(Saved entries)
Content starts
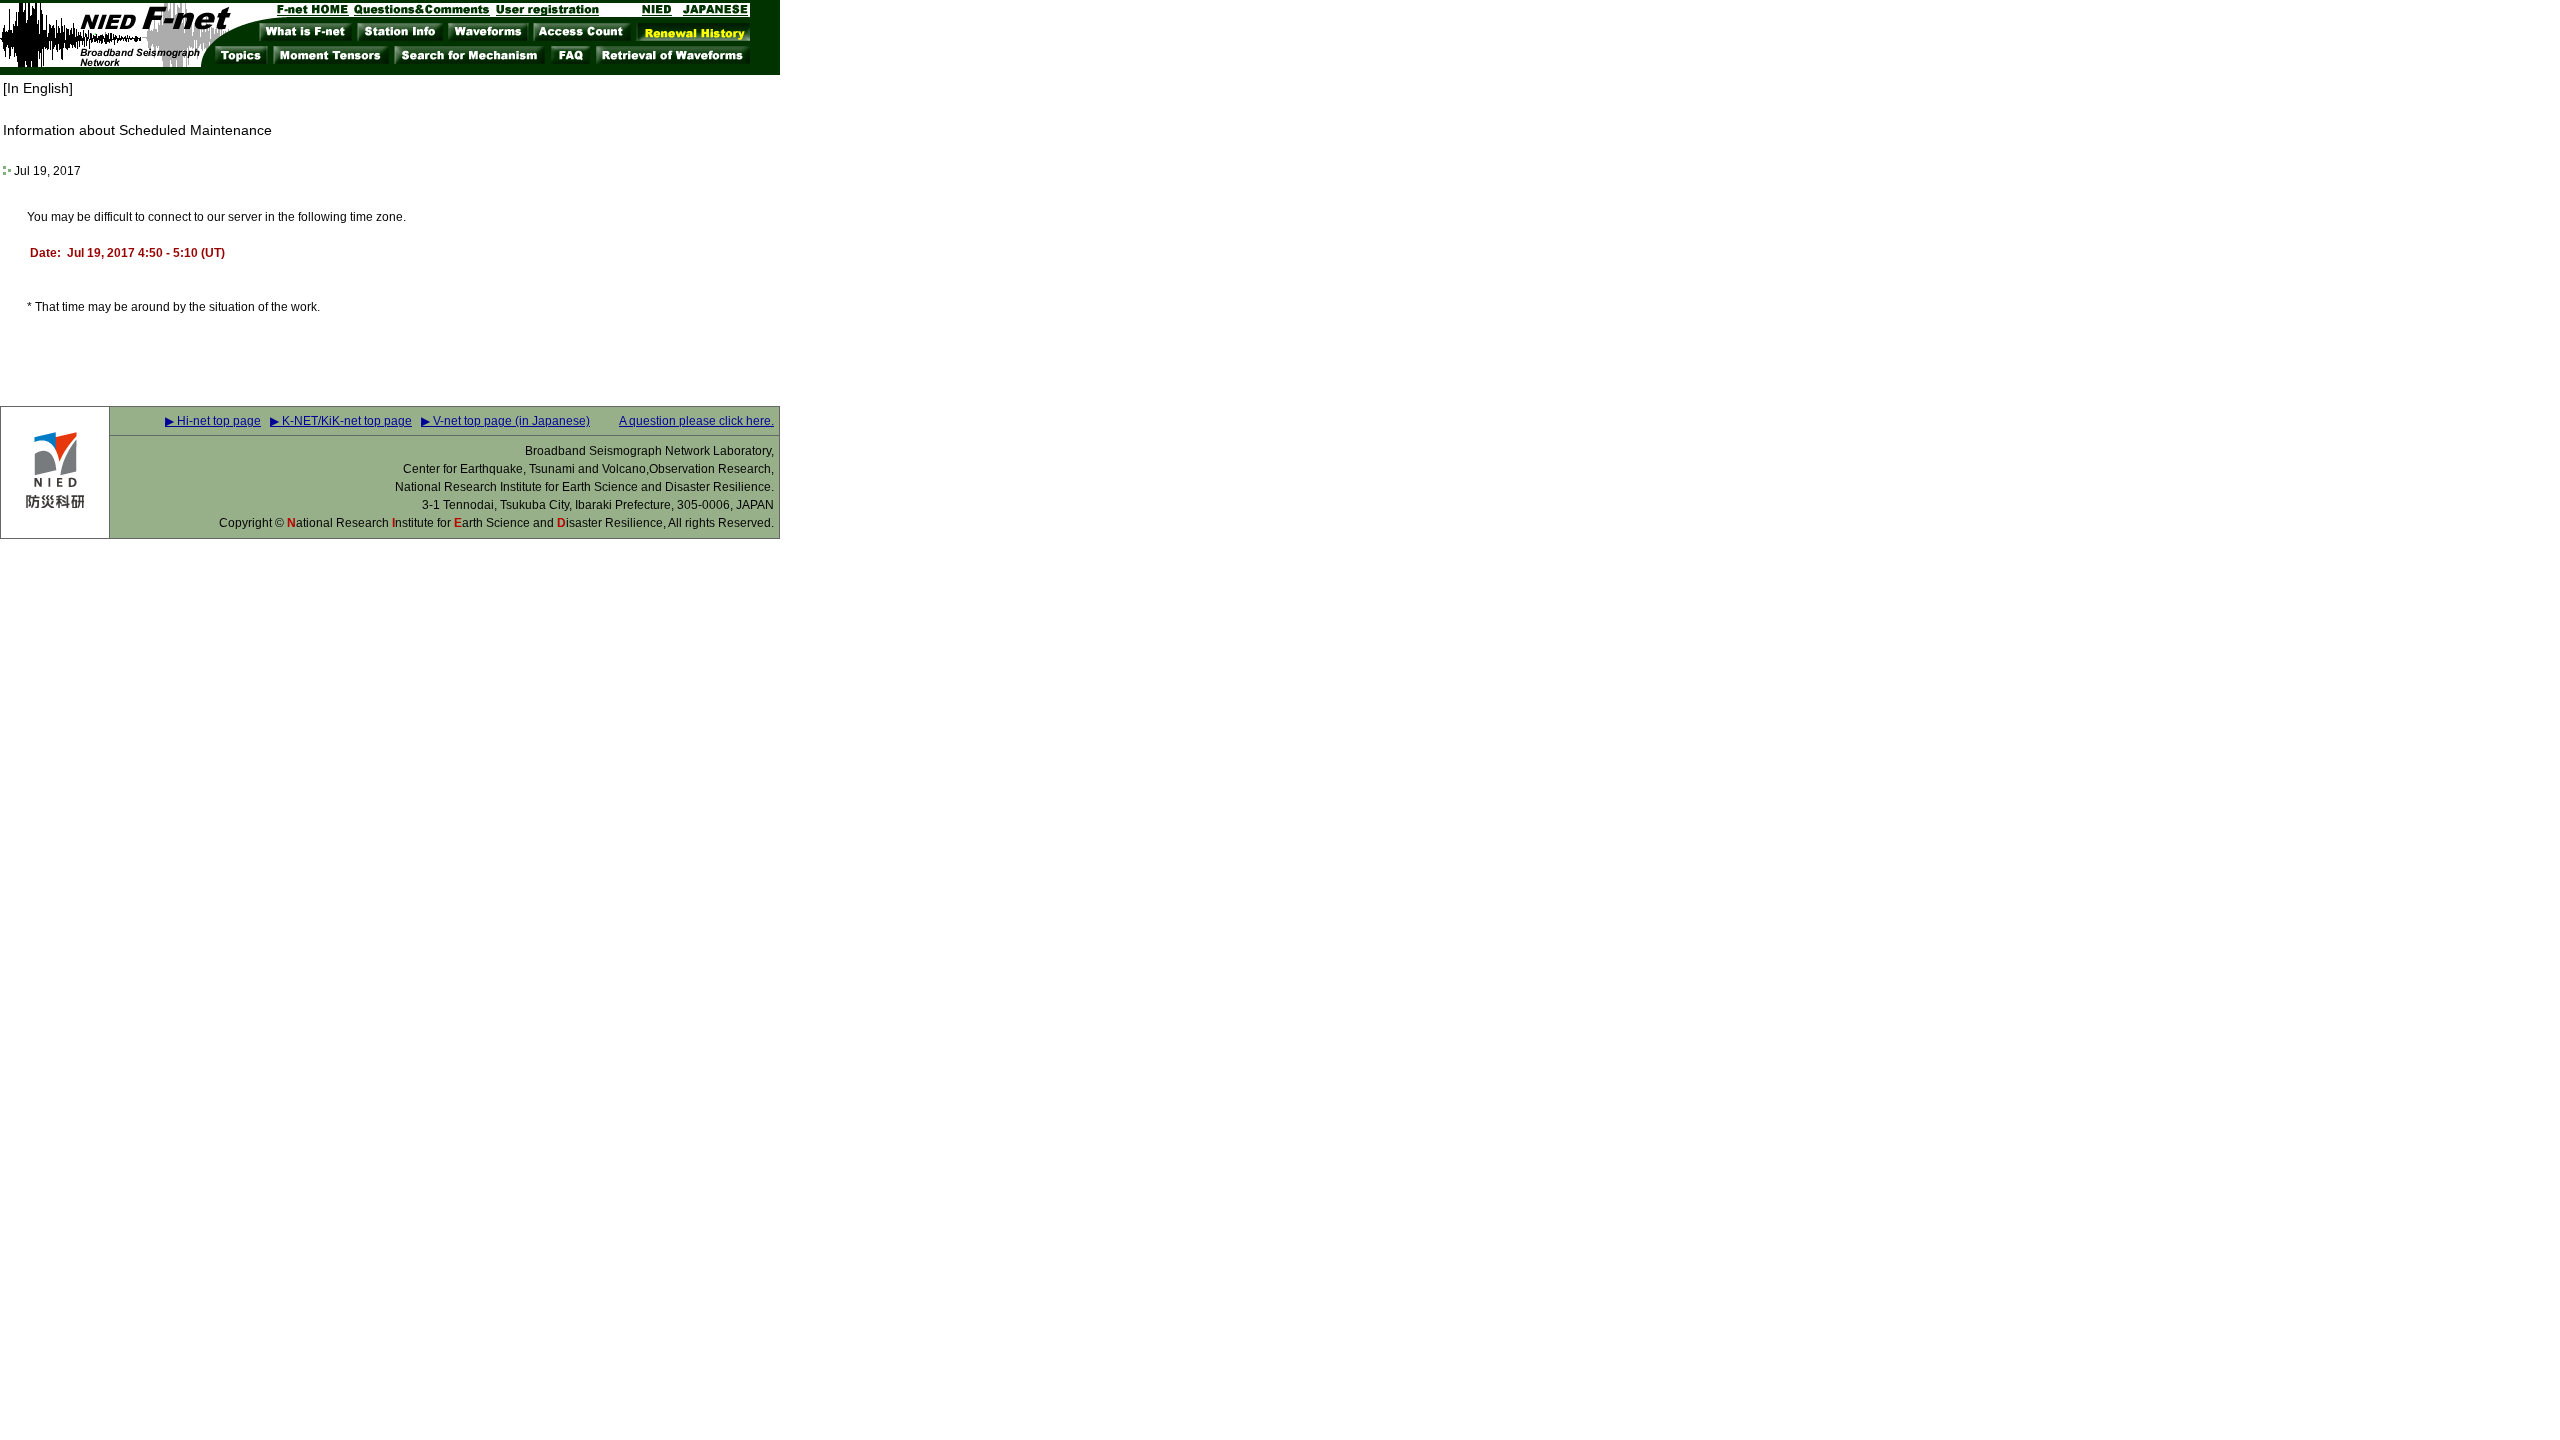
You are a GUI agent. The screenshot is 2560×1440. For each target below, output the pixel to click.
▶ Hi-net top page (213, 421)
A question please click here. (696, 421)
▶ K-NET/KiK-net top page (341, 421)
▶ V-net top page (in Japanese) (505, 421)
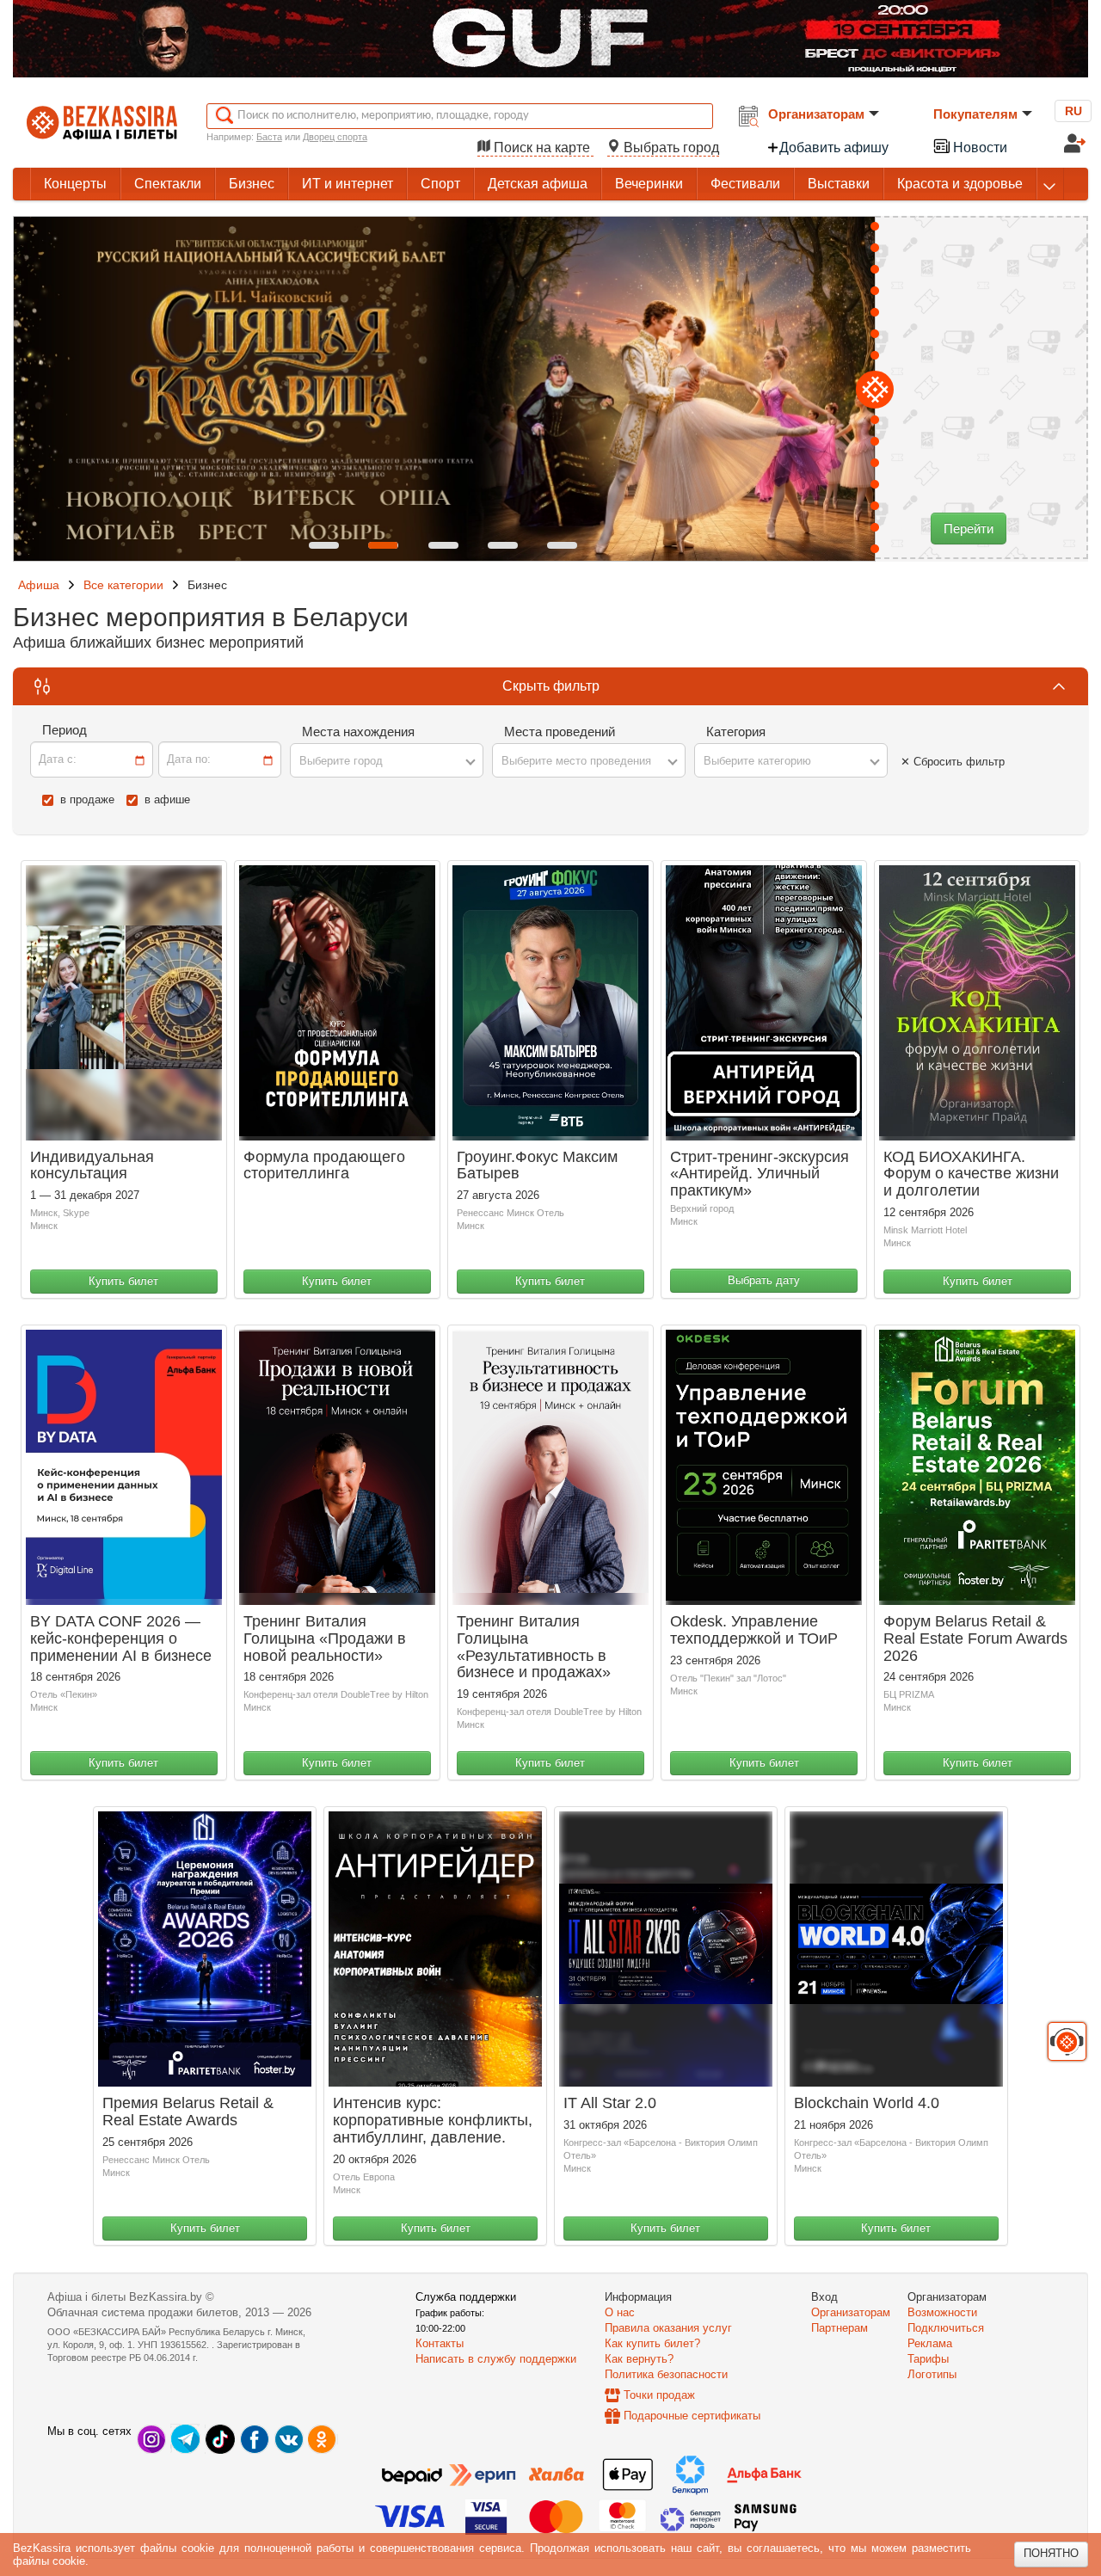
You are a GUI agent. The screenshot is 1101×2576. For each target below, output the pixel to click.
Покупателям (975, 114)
Content ends
WORK TO COMPLETE. In the records, how many lines hold the word "target"? Answer with the number and no other words.

RESULT BELOW. 2